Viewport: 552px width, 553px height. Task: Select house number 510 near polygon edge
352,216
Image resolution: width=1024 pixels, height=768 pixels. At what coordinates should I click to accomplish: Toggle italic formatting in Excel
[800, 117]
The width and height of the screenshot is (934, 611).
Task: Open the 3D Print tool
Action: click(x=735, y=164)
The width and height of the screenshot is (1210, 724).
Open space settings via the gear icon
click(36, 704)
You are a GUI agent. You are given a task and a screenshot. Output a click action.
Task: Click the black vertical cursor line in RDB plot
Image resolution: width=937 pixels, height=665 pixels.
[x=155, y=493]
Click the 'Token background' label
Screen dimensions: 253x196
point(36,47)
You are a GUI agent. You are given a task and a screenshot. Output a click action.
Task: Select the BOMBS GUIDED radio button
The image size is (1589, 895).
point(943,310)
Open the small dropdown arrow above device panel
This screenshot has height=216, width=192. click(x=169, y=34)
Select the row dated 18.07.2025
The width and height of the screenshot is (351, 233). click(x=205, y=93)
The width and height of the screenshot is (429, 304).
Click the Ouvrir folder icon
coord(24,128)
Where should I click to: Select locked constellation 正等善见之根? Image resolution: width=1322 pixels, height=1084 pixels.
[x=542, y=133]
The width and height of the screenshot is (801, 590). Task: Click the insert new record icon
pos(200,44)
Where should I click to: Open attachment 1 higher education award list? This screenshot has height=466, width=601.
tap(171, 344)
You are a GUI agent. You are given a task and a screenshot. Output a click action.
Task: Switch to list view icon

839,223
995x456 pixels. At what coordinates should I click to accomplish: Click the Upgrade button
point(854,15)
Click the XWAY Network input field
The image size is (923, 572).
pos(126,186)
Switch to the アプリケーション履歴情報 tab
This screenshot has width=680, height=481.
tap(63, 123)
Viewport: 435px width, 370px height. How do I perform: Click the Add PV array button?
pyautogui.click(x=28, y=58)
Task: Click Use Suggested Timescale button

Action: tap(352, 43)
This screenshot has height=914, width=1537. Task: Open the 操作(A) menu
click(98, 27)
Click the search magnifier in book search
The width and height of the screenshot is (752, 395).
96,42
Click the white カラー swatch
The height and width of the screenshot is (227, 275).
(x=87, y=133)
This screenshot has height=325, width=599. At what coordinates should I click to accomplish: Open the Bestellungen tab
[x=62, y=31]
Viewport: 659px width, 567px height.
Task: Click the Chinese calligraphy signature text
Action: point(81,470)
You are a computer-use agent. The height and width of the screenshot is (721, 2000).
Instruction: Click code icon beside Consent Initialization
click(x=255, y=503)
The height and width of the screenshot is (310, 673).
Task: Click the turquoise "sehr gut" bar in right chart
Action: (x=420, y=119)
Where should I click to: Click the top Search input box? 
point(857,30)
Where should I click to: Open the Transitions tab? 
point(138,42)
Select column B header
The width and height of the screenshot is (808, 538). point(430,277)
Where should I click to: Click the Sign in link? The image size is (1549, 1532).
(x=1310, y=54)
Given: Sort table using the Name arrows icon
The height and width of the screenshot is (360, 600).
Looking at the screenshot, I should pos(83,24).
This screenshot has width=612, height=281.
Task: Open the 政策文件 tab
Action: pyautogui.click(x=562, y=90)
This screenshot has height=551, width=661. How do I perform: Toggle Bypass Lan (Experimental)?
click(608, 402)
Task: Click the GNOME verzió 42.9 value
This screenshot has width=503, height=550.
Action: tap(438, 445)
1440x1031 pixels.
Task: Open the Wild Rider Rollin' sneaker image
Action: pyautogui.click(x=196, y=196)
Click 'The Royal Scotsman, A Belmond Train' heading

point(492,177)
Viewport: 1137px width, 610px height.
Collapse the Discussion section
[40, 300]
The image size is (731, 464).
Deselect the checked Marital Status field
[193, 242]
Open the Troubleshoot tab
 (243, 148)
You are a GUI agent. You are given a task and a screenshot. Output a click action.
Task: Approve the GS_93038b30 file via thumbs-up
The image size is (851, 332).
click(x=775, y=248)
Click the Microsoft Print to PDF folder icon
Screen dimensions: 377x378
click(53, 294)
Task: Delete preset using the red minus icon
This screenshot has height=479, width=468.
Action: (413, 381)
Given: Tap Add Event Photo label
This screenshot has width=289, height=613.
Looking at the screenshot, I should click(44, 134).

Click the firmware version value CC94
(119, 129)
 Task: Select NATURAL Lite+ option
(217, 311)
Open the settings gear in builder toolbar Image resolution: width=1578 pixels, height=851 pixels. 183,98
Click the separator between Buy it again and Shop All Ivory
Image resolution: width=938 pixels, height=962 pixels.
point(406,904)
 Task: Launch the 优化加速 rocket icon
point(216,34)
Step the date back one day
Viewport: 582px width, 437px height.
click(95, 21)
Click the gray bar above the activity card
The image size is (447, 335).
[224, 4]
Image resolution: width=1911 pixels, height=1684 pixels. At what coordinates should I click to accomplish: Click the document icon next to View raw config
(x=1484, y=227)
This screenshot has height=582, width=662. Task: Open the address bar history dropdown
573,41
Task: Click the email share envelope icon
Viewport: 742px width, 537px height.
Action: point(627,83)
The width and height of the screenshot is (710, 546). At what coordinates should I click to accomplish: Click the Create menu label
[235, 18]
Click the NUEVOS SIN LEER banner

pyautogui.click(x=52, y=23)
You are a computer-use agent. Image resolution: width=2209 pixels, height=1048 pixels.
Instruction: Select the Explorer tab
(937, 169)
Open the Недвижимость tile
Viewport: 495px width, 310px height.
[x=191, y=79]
----
Your goal
Rewrite all the rows above, putting "screen agent" wherever "GUI agent" appears and leaving everything else unchanged.

Solution for this exercise
Viewport: 552px width, 553px height. Task: Select house number 510 near polygon edge
352,216
Image resolution: width=1024 pixels, height=768 pixels. At what coordinates should I click to accomplish: Toggle italic formatting in Excel
[800, 117]
The width and height of the screenshot is (934, 611).
Task: Open the 3D Print tool
Action: click(x=735, y=164)
The width and height of the screenshot is (1210, 724).
Open space settings via the gear icon
click(36, 704)
You are a screen agent. You are given a task and a screenshot. Output a click action.
Task: Click the black vertical cursor line in RDB plot
Image resolution: width=937 pixels, height=665 pixels.
[x=155, y=493]
Click the 'Token background' label
Screen dimensions: 253x196
point(36,47)
You are a screen agent. You are given a task and a screenshot. Output a click action.
Task: Select the BOMBS GUIDED radio button
The image size is (1589, 895).
point(943,310)
Open the small dropdown arrow above device panel
This screenshot has height=216, width=192. click(x=169, y=34)
Select the row dated 18.07.2025
The width and height of the screenshot is (351, 233). click(x=205, y=93)
The width and height of the screenshot is (429, 304).
Click the Ouvrir folder icon
coord(24,128)
Where should I click to: Select locked constellation 正等善见之根? Image resolution: width=1322 pixels, height=1084 pixels.
[x=542, y=133]
The width and height of the screenshot is (801, 590). Task: Click the insert new record icon
pos(200,44)
Where should I click to: Open attachment 1 higher education award list? This screenshot has height=466, width=601.
tap(171, 344)
You are a screen agent. You are given a task and a screenshot. Output a click action.
Task: Switch to list view icon

839,223
995x456 pixels. At what coordinates should I click to accomplish: Click the Upgrade button
point(854,15)
Click the XWAY Network input field
The image size is (923, 572).
pos(126,186)
Switch to the アプリケーション履歴情報 tab
This screenshot has width=680, height=481.
tap(63, 123)
Viewport: 435px width, 370px height. How do I perform: Click the Add PV array button?
pyautogui.click(x=28, y=58)
Task: Click Use Suggested Timescale button

Action: tap(352, 43)
This screenshot has height=914, width=1537. Task: Open the 操作(A) menu
click(98, 27)
Click the search magnifier in book search
The width and height of the screenshot is (752, 395).
96,42
Click the white カラー swatch
The height and width of the screenshot is (227, 275).
(x=87, y=133)
This screenshot has height=325, width=599. At what coordinates should I click to accomplish: Open the Bestellungen tab
[x=62, y=31]
Viewport: 659px width, 567px height.
Task: Click the Chinese calligraphy signature text
Action: point(81,470)
You are a computer-use agent. The height and width of the screenshot is (721, 2000).
Instruction: Click code icon beside Consent Initialization
click(x=255, y=503)
The height and width of the screenshot is (310, 673).
Task: Click the turquoise "sehr gut" bar in right chart
Action: (x=420, y=119)
Where should I click to: Click the top Search input box? 
point(857,30)
Where should I click to: Open the Transitions tab? 
point(138,42)
Select column B header
The width and height of the screenshot is (808, 538). point(430,277)
Where should I click to: Click the Sign in link? The image size is (1549, 1532).
(x=1310, y=54)
Given: Sort table using the Name arrows icon
The height and width of the screenshot is (360, 600).
Looking at the screenshot, I should pos(83,24).
This screenshot has width=612, height=281.
Task: Open the 政策文件 tab
Action: pyautogui.click(x=562, y=90)
This screenshot has height=551, width=661. How do I perform: Toggle Bypass Lan (Experimental)?
click(608, 402)
Task: Click the GNOME verzió 42.9 value
This screenshot has width=503, height=550.
Action: tap(438, 445)
1440x1031 pixels.
Task: Open the Wild Rider Rollin' sneaker image
Action: pyautogui.click(x=196, y=196)
Click 'The Royal Scotsman, A Belmond Train' heading

point(492,177)
Viewport: 1137px width, 610px height.
Collapse the Discussion section
[40, 300]
The image size is (731, 464).
Deselect the checked Marital Status field
[193, 242]
Open the Troubleshoot tab
 (243, 148)
You are a screen agent. You are given a task and a screenshot. Output a click action.
Task: Approve the GS_93038b30 file via thumbs-up
The image size is (851, 332).
click(x=775, y=248)
Click the Microsoft Print to PDF folder icon
Screen dimensions: 377x378
click(53, 294)
Task: Delete preset using the red minus icon
This screenshot has height=479, width=468.
Action: (413, 381)
Given: Tap Add Event Photo label
This screenshot has width=289, height=613.
Looking at the screenshot, I should click(44, 134).

Click the firmware version value CC94
(119, 129)
 Task: Select NATURAL Lite+ option
(217, 311)
Open the settings gear in builder toolbar Image resolution: width=1578 pixels, height=851 pixels. 183,98
Click the separator between Buy it again and Shop All Ivory
Image resolution: width=938 pixels, height=962 pixels.
point(406,904)
 Task: Launch the 优化加速 rocket icon
point(216,34)
Step the date back one day
Viewport: 582px width, 437px height.
click(95, 21)
Click the gray bar above the activity card
The image size is (447, 335).
[224, 4]
Image resolution: width=1911 pixels, height=1684 pixels. At what coordinates should I click to accomplish: Click the document icon next to View raw config
(x=1484, y=227)
This screenshot has height=582, width=662. Task: Open the address bar history dropdown
573,41
Task: Click the email share envelope icon
Viewport: 742px width, 537px height.
Action: point(627,83)
The width and height of the screenshot is (710, 546). At what coordinates should I click to accomplish: Click the Create menu label
[235, 18]
Click the NUEVOS SIN LEER banner

pyautogui.click(x=52, y=23)
You are a computer-use agent. Image resolution: width=2209 pixels, height=1048 pixels.
Instruction: Select the Explorer tab
(937, 169)
Open the Недвижимость tile
Viewport: 495px width, 310px height.
[x=191, y=79]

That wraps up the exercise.